Over the last 36 hours I rewrote all of Altmeta.org from scratch. I've operated this small website for some time, but it got into a state a few years ago where I couldn't add new posts. I made an elaborate plan to revamp, but that failed to materialize, so the website went neglected for a long time.
Yesterday, between being asked for a personal website link and having some encouragement from Threads, I decided it was finally time to get my website back up.
I knew from the failed attempt that I wanted to use Next.js hosted on Vercel - I've followed what these are doing with great interest over the past five years and I believe they're bringing a plethora of not-easy best practices to the masses. It helps that others agree with me and have written a great deal of tutorial content about the combo over the past few years as well, because it means that AI coding assistants are really dialed in for helping accelerate code writing here.

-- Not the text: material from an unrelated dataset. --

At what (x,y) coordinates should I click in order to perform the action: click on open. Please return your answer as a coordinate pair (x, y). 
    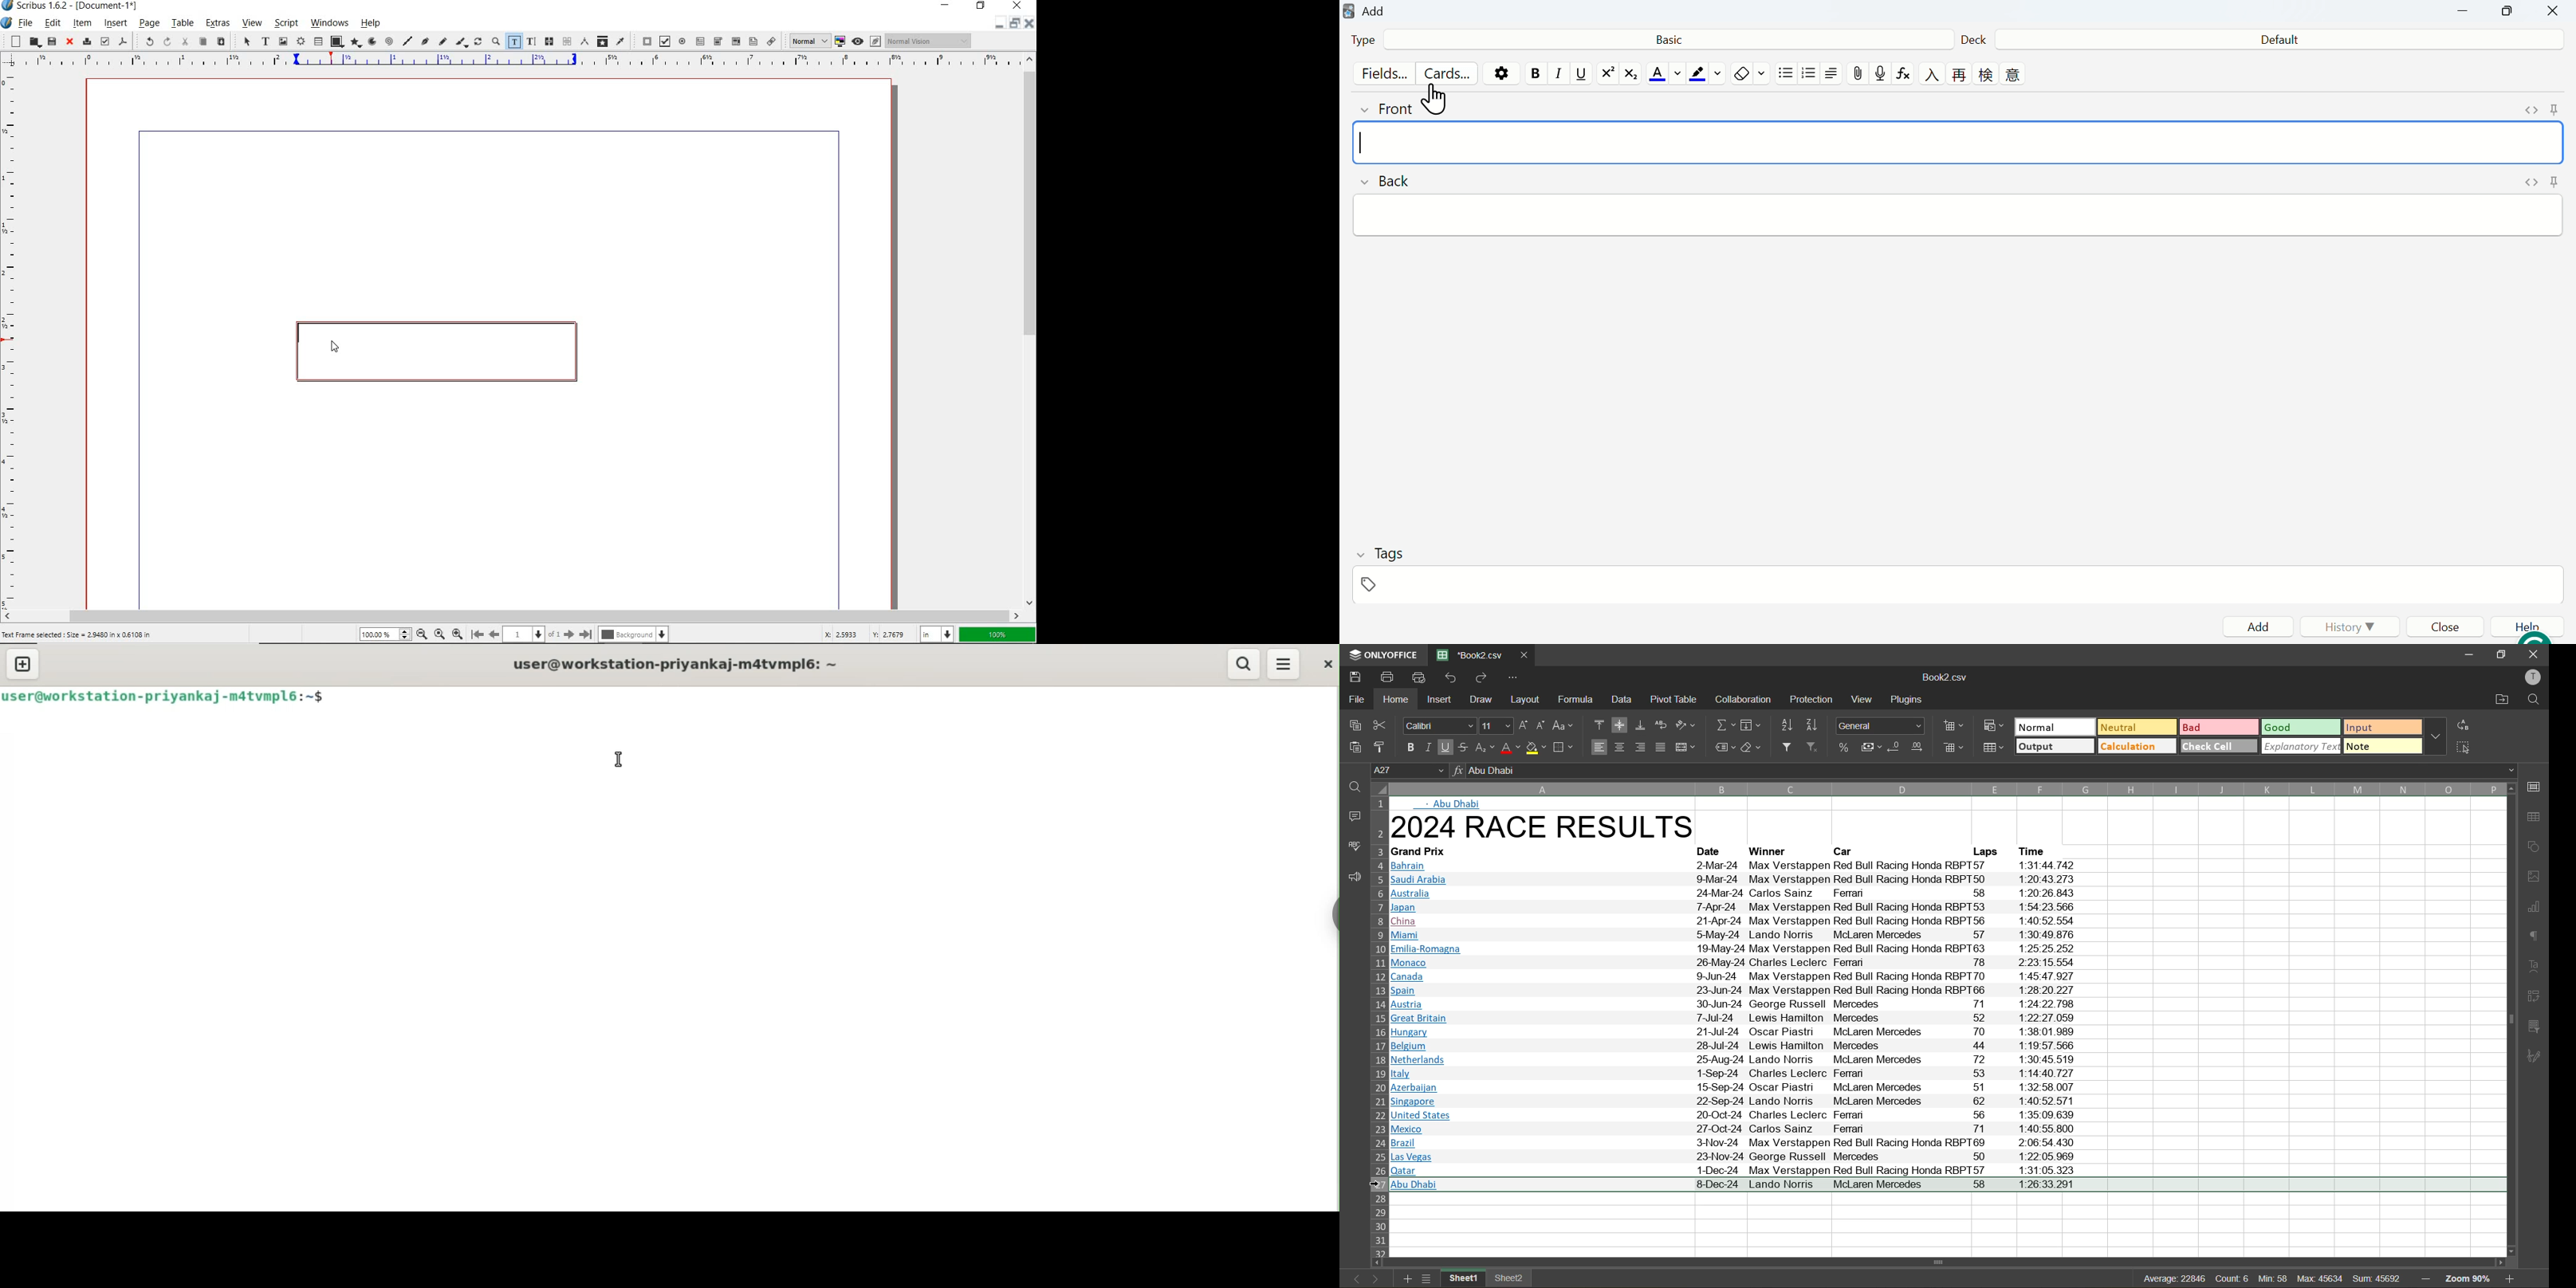
    Looking at the image, I should click on (34, 43).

I'm actually fairly intentionally not using most of the features of Next.js / Vercel's hosting - This is a static website, and I'm only using these pieces for "easy" static site generation and free hosting. I don't need ISR or want "use server" magic APIs. However, it's a great way to practice staying up to date with cutting-edge React, and it really shines a light for me on what's actually easy and what has surprising pitfalls.

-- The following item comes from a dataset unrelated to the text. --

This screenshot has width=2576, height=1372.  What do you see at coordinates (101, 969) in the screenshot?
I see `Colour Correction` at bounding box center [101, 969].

I'll heap a load of praise on ReactMarkdown. Not only is it built on top of a stellar foundation (remark), but it has extremely safe and sane defaults. Unfortunately one of those defaults was the inability to put HTML directly into my markdown files, so one of my articles that relied upon an internal ToC with header ids was not supported by the default set of transforms. I found a workaround but haven't been able to test it out yet, so that's still slightly broken as of this writing.
The other thing I had to put off supporting was MDX. I had a couple of articles which made use of this, and ... yeah, it seems like the heyday of MDX has come and gone. If you missed that wave, it was the idea of putting JSX directly into your markdown files - you can see the potential problems with your eyes closed. I might look into figuring out how to support those articles again in the future, maybe with a JS fiddle or modern equivalent, but I decided it was okay to break for now.

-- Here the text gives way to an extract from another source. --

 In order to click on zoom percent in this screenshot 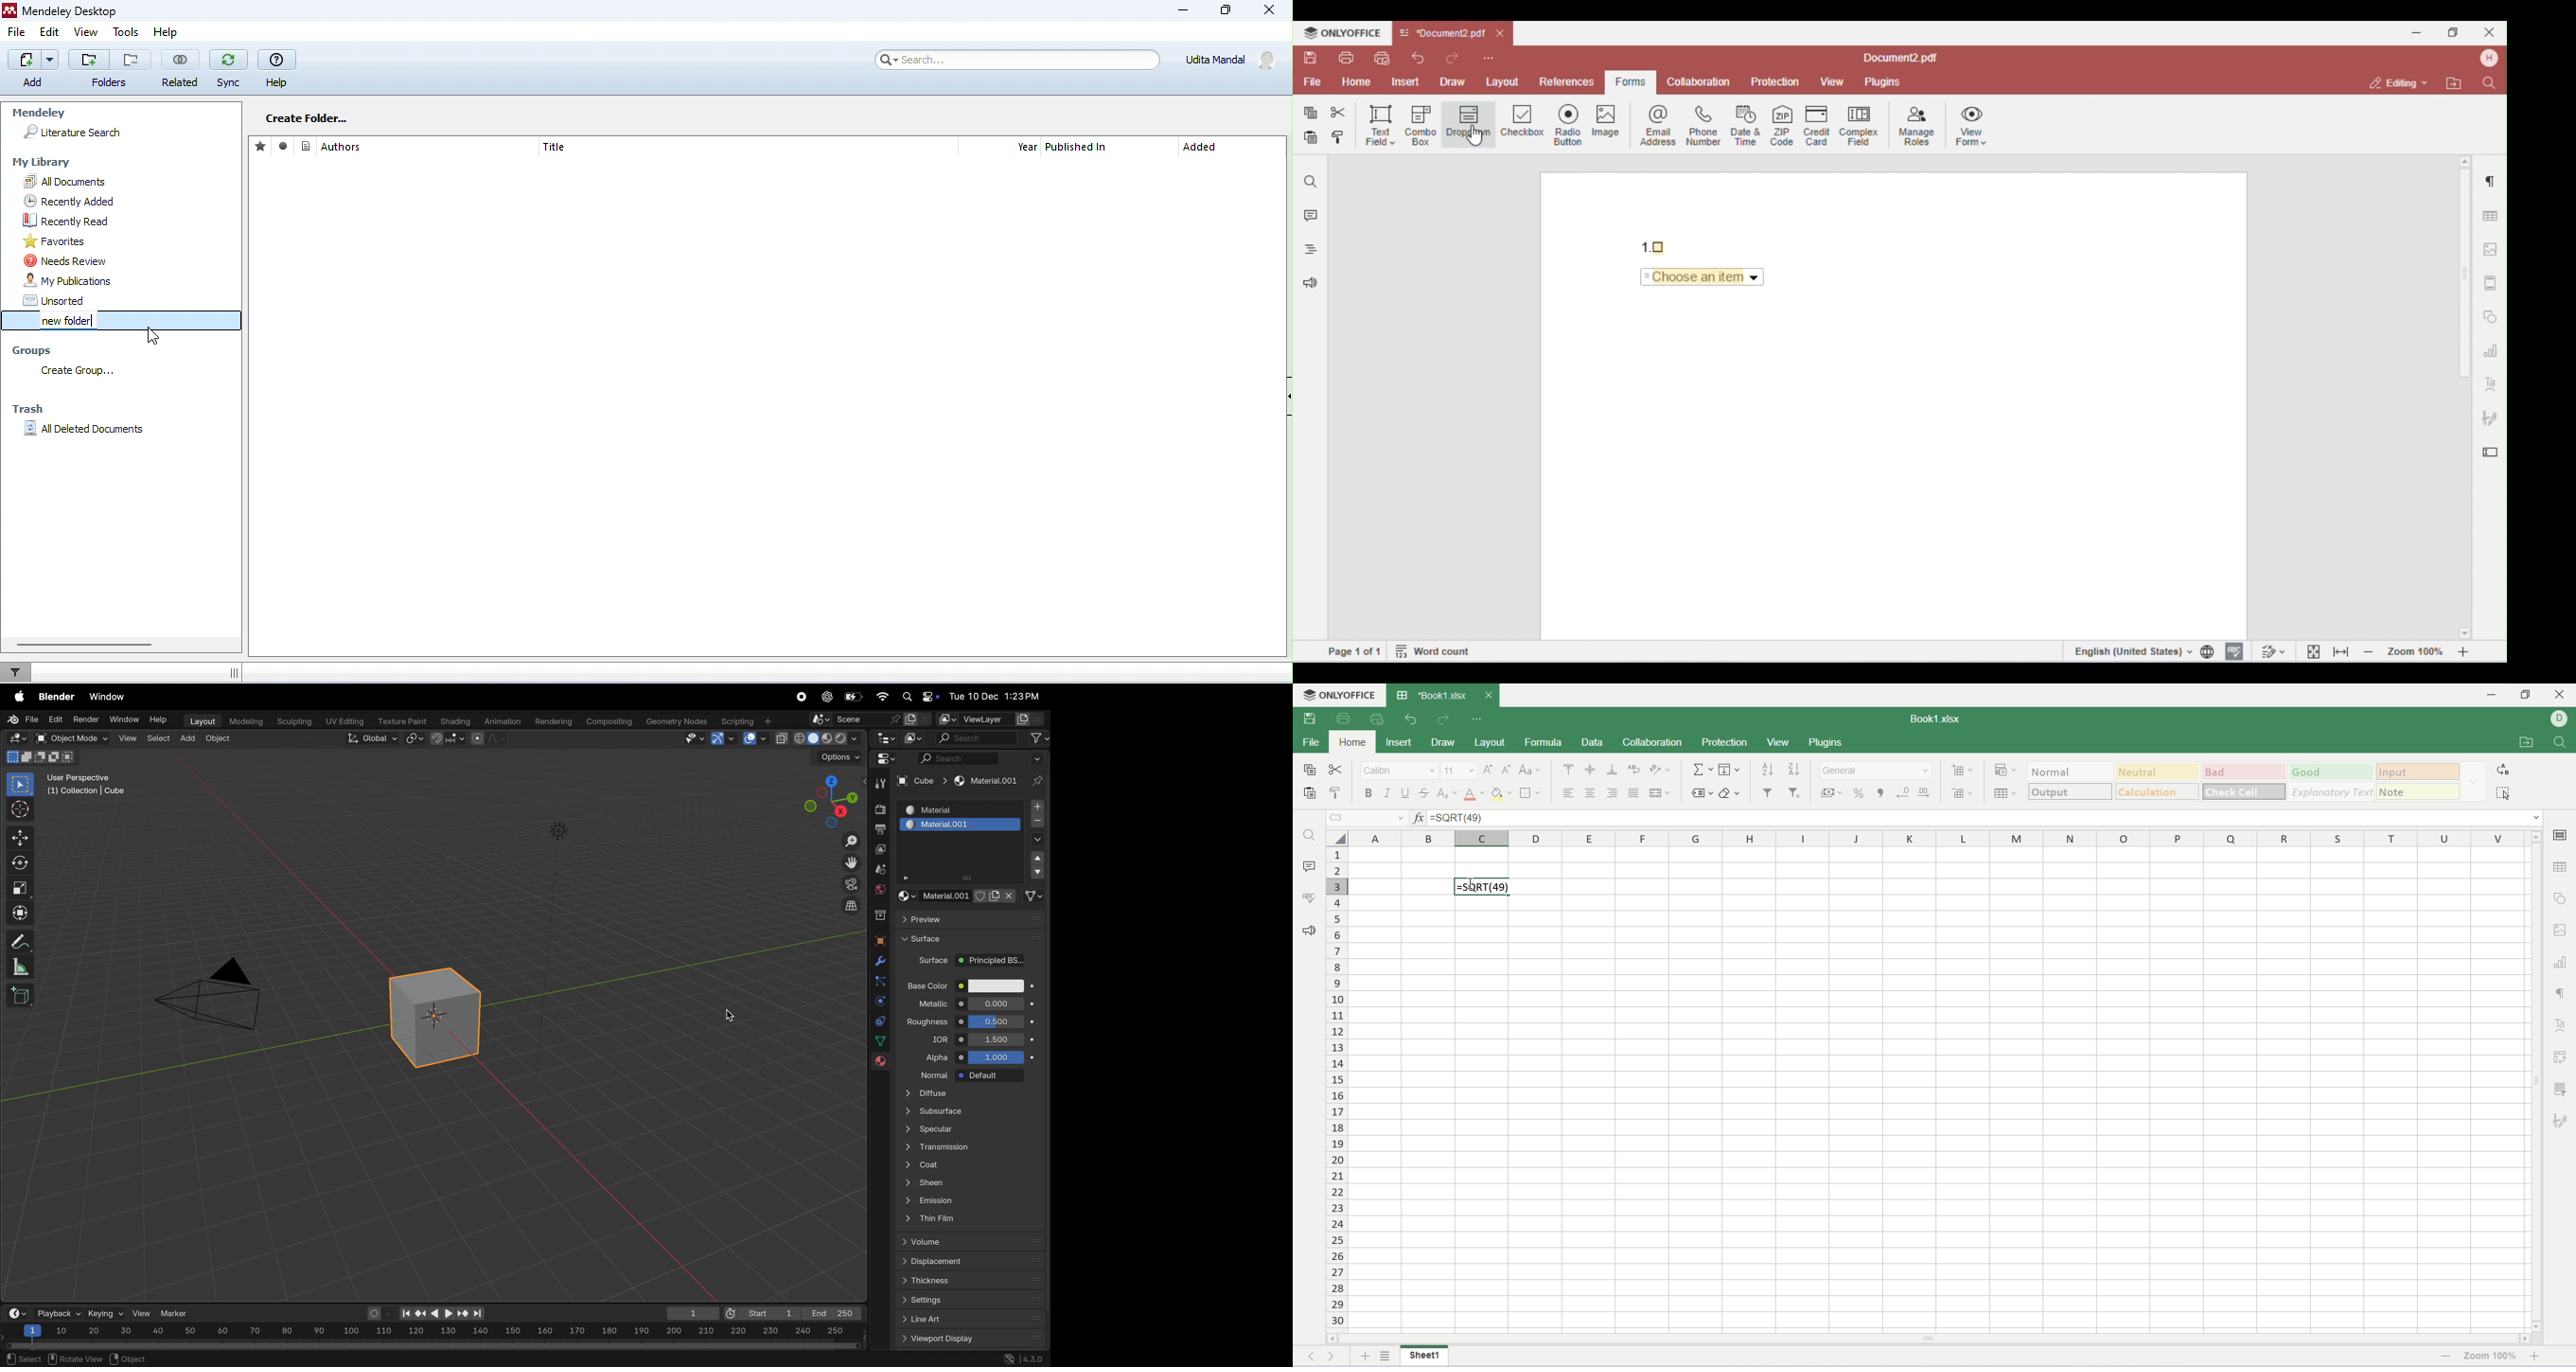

Probably the worst pitfall I experienced setting up the website was image optimization. On the previous version of this website, I didn't do any image optimization, I just served the same png file to all comers. But Next promised me image optimization, and by golly I wanted it. Only...
Then they pulled a fast one on me and quietly noted that they do zero image optimization for statically generated sites. Worse, they'll serve my image assets with zero caching for extra slowness.
Luckily, there's a package to resolve this problem, with the straightforward but awkward name "next-export-optimize-images", which does what it says on the tin. Now I have a different problem, which is that all my smallest images got upsampled to be absolutely huge and the flow of some stuff is all off now, but that's a problem to deal with tomorrow.
There's actually a couple other features still missing as well - next/prev links, as well as last edited link to GitHub. I'll get them back soon.
For now, it's good enough that I can post there again. I'll probably backdate my last two threads up as posts as well. And you can check the entire source code out on github.
And yeah, a an AI coding assistant helped a lot with this. Sometimes it got in the way, but on net I wouldn't have even attempted this if I didn't know I could lean on that to keep my momentum moving forward. I'll break down the details (good and bad) another time.